「先生、」
「ん〜?」
「ムサいです」
「…それこそ休診日なんだからとしか返せません。40手前のおっさんの休日なんてこんなもんでしょ」
「……素材が良いのに勿体ない。先生ファンの奥様方が見たら嘆きますよ」
「ああ、別にいいよ。

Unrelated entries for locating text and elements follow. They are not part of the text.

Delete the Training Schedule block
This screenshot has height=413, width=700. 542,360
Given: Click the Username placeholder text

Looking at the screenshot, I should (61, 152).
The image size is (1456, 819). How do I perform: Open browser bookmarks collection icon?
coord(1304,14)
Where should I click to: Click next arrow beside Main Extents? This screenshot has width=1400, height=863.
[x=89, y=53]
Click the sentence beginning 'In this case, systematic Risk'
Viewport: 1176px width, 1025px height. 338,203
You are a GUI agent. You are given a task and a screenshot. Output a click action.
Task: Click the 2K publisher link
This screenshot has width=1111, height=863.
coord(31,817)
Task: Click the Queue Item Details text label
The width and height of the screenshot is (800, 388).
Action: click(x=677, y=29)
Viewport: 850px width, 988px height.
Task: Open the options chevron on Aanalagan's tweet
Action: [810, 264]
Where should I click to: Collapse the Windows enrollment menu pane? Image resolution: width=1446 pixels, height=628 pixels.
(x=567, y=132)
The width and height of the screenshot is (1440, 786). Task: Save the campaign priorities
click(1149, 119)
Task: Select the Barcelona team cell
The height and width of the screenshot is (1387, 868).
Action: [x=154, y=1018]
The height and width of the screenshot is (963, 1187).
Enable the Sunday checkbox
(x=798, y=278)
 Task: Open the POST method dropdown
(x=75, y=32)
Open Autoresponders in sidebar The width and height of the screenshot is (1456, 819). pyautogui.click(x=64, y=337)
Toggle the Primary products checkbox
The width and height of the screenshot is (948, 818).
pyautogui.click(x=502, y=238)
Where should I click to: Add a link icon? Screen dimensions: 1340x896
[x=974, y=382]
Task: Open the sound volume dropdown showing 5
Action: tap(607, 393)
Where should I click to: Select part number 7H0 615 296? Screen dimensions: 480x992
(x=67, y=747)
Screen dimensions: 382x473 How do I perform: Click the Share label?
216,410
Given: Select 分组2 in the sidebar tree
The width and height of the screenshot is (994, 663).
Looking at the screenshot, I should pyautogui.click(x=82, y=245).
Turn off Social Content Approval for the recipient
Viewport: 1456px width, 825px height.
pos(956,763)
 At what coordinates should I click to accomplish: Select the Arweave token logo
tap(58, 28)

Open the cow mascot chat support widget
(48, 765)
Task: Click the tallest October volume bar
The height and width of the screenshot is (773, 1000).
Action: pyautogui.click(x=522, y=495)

それに、ピヨちゃんにしか見せるつもりもないし」
「っ……」
「あ、それとも……自堕落な俺はピヨちゃんも幻滅する?」
本当に狡い。
終始無表情の淡々口調。
愛想なんてものどこかに落としてきた様なやる気0の駄目男にも感じるのに。
なんでこう、時折的確に意地悪さ滲む発言でこちらを翻弄するのか。
狡いです。
私にしかなんて特別感をさらりと匂わせられたら、嘘にも嫌いだなんて言えるわけない。
「っ……私の前だけなら……いいんじゃないですか?」
私という女はどうしてこう可愛くないのか。
別に『私の問題じゃない』と、意地っ張りにも興味なさげに切り返したつもりの返答。
それでも、
あれ?
なんかちょっと返答とするにはズレた感じだったかな?
なんかよくよく考えたら取りようによっては『私の前だけにして』と独占欲の裏返しに聞こえないか?
なんて、一抹の不安と羞恥が走ったタイミング。
「ピヨちゃん、」
「っ…ふぁいっ!?」
あ、声裏返っ……
「……おいで、」
「っ………」
だから……図ったような間が狡いんですって。